L’ironie de la situation l’avait fait rire aux larmes, le soir venu. Puis lorsque le souffle lui avait manqué pour s’esclaffer, elle s’était contentée de pleurer.
Accepte cette promotion ! avais dit Selemeg. Tout sera tellement plus facile une fois que tu seras officier supérieur !
Quelle immense blague…
Les jours suivants, le commandant Klalade avait pris exemple sur la retenue prodigieuse de son élève et expérimenté les mêmes effets secondaires d’épuisement moral. Le peu d’énergie qui lui restait lui suffisait à peine à entretenir sa propre forme physique.
Les officiers supérieurs et généraux devaient se soumettre à des tests d’aptitude et de connaissance au moins tous les trois ans. Rëvika Klalade et beaucoup de ses collègues jugés problématiques avaient l’immense privilège d’en souffrir un toutes les dix lunes ou presque : de quoi interdire tout relâchement sous peine de rétrogradation.

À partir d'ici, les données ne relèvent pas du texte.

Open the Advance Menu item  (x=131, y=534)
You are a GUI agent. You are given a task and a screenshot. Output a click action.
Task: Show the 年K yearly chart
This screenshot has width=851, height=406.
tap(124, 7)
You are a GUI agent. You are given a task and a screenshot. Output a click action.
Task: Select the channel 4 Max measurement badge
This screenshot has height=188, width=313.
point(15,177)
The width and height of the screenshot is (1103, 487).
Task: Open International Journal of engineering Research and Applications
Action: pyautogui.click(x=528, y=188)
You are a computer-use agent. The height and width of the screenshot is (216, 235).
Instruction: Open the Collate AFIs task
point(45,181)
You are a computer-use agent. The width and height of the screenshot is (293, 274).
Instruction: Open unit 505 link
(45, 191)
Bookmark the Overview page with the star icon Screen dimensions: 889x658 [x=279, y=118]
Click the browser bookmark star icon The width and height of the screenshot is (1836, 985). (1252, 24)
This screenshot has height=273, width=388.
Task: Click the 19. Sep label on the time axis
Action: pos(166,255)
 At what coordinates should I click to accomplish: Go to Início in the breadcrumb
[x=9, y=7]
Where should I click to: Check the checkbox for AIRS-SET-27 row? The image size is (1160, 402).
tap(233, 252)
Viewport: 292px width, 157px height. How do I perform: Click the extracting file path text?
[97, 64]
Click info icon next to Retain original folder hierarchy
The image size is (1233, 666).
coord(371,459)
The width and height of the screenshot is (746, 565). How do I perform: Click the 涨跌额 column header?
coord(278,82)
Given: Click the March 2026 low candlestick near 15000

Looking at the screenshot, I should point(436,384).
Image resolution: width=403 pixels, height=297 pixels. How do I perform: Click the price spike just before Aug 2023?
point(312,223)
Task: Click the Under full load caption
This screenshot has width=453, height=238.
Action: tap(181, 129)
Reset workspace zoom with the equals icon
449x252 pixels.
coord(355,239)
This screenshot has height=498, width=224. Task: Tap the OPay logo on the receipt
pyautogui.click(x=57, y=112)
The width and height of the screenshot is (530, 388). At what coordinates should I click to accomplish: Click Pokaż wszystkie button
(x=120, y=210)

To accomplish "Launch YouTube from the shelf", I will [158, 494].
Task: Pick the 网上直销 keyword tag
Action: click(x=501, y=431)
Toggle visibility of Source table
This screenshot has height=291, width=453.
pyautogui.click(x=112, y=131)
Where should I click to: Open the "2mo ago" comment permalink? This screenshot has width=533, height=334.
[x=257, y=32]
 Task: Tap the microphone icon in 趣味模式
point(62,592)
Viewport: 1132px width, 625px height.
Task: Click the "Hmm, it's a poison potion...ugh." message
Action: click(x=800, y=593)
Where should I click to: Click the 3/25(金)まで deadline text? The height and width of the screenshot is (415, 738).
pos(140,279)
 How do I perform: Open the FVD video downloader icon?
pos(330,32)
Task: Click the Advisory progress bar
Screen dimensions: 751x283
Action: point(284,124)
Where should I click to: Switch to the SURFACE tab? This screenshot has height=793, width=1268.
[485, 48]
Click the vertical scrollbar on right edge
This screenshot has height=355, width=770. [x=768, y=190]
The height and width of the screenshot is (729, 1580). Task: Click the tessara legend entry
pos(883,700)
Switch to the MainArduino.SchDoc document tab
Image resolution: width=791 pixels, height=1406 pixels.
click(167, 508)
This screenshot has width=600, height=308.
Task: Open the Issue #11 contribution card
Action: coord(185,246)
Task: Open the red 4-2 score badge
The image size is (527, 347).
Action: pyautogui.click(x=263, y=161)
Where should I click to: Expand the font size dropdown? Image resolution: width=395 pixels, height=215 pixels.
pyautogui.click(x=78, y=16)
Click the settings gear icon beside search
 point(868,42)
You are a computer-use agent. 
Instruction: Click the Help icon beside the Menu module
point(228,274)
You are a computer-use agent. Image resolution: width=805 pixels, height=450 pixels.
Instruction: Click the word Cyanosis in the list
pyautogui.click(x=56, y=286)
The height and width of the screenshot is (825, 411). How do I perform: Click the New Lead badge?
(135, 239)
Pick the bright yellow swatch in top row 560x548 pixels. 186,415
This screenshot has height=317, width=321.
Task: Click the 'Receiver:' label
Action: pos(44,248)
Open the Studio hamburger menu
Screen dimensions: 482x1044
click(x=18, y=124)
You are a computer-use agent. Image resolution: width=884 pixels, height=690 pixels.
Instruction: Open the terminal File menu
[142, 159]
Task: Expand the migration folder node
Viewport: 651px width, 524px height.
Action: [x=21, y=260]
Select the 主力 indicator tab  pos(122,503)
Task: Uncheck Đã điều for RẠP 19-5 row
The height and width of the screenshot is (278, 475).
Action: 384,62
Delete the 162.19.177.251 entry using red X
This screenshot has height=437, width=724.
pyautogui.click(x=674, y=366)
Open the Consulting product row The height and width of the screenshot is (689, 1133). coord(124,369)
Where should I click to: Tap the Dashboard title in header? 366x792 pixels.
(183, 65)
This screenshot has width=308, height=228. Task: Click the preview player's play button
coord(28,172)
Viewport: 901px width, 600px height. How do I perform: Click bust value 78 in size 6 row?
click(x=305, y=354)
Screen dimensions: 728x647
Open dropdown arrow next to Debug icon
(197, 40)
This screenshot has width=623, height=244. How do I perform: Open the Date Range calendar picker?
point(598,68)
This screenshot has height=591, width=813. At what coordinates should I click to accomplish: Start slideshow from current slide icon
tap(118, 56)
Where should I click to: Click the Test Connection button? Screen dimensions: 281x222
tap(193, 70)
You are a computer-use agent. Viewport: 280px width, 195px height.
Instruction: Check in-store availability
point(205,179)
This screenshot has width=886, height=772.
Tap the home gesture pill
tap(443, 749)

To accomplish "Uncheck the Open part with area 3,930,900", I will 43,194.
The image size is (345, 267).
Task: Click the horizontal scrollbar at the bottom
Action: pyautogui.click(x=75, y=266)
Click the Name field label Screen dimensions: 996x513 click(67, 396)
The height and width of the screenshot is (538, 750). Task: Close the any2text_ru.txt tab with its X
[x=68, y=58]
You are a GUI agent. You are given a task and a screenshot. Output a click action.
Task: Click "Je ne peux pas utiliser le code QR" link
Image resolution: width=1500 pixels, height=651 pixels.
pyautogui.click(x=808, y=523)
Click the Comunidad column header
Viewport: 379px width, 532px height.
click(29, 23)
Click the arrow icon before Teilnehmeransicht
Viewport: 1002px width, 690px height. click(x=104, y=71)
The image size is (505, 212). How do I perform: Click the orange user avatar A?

Si Rëvika n’avait eu que sa petite personne à entretenir, repasser capitaine l’aurait arrangé, mais la solde d’un officier subalterne ne pouvait suffire à payer le études de sa petite sœur, les soins de leurs grands-parents, l’entretient de leur maison… Rëvika devait prendre sur elle, au moins un peu mieux que ses parents avant elle.
L’avant-dernier soir du décan, à la veille de ce qui aurait dû être un jour de congé si Yue n’avait pas eu besoin de son attention quotidiennement, Rëvika se laissa séduire par la perspective d’un plat épicé et marcha longtemps jusqu’aux quartiers populaires pour s’en faire servir un à bas prix.
De retour à la caserne, à moins d’une heure du couvre-feu des aspirants, elle se dirigea vers les cuisines pour réchauffer son repas ; manger tiède gâchait tous les plaisirs de la nourriture. Passé le garde en faction somnolent qu’elle n’eut pas le cœur de secouer, elle fut surprise de discerner un fourneau actif au fond de la pièce. Attirée par la lumière comme un papillon décérébré, elle approcha, sans s’en rendre compte avant de sentir la chaleur de la fonte et des flammes lui lécher la peau. Non loin, une silhouette menue gisait à demi couchée sur le sol, le buste relevé par un tabouret qui lui servait d’oreiller.
Rëvika s’accroupit pour détailler le visage de la jeune fille assoupie. Où l’avait-elle déjà vue ?
La plaque d’identification accrochée à la ceinture de son tablier lui rafraichit la mémoire. Sans avoir à déchiffrer le prénom, elle reconnut le nœud remarquablement sophistiqué qui maintenait le pendentif.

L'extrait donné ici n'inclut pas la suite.